We had an interesting week; started the week with a lot of calls from the desktop team complaining that many of the workstations which they had either rebooted over the weekend or powered up could not be powered up. These are virtual machines running in our vSphere environment. In vCenter we can see that the VMs were showing up as “invalid” and we found that they all had the VMX file as zero bytes. Initially, they all appeared random, but we soon narrowed them down to 2 particular clusters, that is, those issues occurred in only these 2 clusters.
A bit of explanation on our setup: These are UCS blades built as ESXi 4.1 hosts. There are 16 hosts in each cluster and DRS and HA are enabled for all clusters (of course). The hosts have NFS datastores using Netapp filers. These clusters host our VDI environment which is managed via XenDesktop and we have a monthly reboot and patching cycle for all desktops in our firm.
After some further investigation, we found that the issue seem to occur when DRS kicks in and vmotions VMs from one host to another. Sometimes it works but sometimes the VM becomes invalid after the vmotion attempt. VMware support came back pointing finger at NFS storage related problem. For some reason, in some cases, when vmotion occurs the host loses access to the VM’s files in the NFS datastore and gets permission denied.

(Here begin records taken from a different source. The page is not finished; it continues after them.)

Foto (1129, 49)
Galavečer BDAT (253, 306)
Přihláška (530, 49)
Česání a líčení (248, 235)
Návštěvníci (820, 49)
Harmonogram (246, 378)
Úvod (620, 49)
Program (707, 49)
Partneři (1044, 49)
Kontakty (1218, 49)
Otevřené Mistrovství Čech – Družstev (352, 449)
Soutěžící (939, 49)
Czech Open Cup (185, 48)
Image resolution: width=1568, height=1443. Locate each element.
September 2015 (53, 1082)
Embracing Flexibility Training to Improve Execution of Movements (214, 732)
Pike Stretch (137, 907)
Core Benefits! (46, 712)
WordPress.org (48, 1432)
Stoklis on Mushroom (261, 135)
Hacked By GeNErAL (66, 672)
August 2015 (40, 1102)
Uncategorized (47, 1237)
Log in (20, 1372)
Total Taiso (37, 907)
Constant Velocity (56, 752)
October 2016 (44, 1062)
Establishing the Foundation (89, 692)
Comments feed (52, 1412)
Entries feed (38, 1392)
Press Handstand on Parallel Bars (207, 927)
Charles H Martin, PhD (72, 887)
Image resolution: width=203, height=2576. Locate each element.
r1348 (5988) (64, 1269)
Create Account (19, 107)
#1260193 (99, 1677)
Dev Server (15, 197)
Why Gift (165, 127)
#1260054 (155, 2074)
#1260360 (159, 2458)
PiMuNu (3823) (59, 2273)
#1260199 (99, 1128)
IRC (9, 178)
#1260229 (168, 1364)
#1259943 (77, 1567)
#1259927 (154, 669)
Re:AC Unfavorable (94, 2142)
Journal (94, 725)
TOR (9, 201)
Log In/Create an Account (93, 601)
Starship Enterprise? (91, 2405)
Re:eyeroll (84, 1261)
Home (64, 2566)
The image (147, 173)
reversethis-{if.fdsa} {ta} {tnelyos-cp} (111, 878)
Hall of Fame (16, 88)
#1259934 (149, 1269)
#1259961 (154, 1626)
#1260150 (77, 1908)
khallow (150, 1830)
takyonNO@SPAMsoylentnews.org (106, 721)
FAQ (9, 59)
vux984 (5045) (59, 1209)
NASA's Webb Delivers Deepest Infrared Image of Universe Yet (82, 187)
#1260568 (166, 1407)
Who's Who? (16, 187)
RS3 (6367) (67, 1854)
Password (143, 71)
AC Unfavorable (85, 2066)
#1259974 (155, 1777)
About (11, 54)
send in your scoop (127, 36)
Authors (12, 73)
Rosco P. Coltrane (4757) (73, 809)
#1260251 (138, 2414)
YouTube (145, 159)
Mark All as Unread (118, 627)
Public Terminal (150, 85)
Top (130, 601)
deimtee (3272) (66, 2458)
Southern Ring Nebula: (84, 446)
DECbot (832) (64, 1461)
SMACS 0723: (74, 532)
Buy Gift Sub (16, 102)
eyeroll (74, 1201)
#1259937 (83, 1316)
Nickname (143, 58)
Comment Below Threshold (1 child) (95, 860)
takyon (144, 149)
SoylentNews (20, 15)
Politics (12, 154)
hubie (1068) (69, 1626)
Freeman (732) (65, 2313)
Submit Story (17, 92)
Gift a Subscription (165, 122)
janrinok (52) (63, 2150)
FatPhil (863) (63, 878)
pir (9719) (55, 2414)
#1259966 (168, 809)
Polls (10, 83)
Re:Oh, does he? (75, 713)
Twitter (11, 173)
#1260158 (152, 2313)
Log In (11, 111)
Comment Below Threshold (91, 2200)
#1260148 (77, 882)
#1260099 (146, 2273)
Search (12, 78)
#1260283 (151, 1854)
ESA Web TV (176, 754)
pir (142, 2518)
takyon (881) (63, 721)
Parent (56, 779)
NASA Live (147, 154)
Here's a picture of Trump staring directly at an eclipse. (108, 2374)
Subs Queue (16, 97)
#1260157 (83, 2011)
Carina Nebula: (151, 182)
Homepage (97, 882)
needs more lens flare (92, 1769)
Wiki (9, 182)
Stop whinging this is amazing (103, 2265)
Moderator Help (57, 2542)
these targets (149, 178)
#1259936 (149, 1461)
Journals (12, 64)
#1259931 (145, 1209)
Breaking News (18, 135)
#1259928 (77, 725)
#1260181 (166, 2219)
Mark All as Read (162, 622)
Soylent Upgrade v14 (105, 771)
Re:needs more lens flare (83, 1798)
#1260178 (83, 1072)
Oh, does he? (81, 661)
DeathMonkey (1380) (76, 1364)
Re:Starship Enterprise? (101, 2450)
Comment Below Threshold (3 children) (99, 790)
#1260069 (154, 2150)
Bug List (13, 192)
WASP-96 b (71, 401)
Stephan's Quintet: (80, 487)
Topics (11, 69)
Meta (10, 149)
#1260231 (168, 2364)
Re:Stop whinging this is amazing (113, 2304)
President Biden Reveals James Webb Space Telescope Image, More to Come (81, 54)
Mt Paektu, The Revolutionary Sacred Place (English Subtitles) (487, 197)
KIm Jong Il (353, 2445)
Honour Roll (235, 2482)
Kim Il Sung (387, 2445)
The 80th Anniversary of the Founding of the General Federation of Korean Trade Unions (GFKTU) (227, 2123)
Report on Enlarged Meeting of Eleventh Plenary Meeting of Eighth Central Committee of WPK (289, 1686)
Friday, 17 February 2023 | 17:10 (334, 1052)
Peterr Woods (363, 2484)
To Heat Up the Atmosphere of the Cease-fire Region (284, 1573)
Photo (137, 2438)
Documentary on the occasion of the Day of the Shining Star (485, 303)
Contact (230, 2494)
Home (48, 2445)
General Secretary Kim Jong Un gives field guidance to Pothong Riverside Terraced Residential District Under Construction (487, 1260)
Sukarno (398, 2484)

Storage team is quite adamant that nothing had changed during the weekend. So after almost one week of digging we found out that the issue was caused by some of the ESXi hosts losing its static route to the Netapp filer. We verified and found that this issue only occurred by vmotion occurs between two hosts which the static route are lost and we had no issues if it was between one faulty one and a working one.
Now, each NFS datastore points to a volume in the Netapp filer and each volume grants read/write permissions to a particular subnet. All hosts in a cluster have a pair of teamed NIC configured with subnet (let’s call this the NFS subnet) which is granted read/write permissions to those volumes. Static route is establish to ensure that NFS traffic route through this subnet. If calls to NFS datastore occurs via any other subnet of that host, the volumes will become read-only, which explains why our problem occurred.
- Some ESXi hosts lost their static route to the Netapp filer as a result NFS datastore will appear as read-only to them
- When DRS kicks in to vmotion powering up VMs, vmotion between 2 faulty hosts causes lost of access to the VMX files and as a result it became zero-byte.
We are still trying to find out why perfectly health hosts will lose their static route.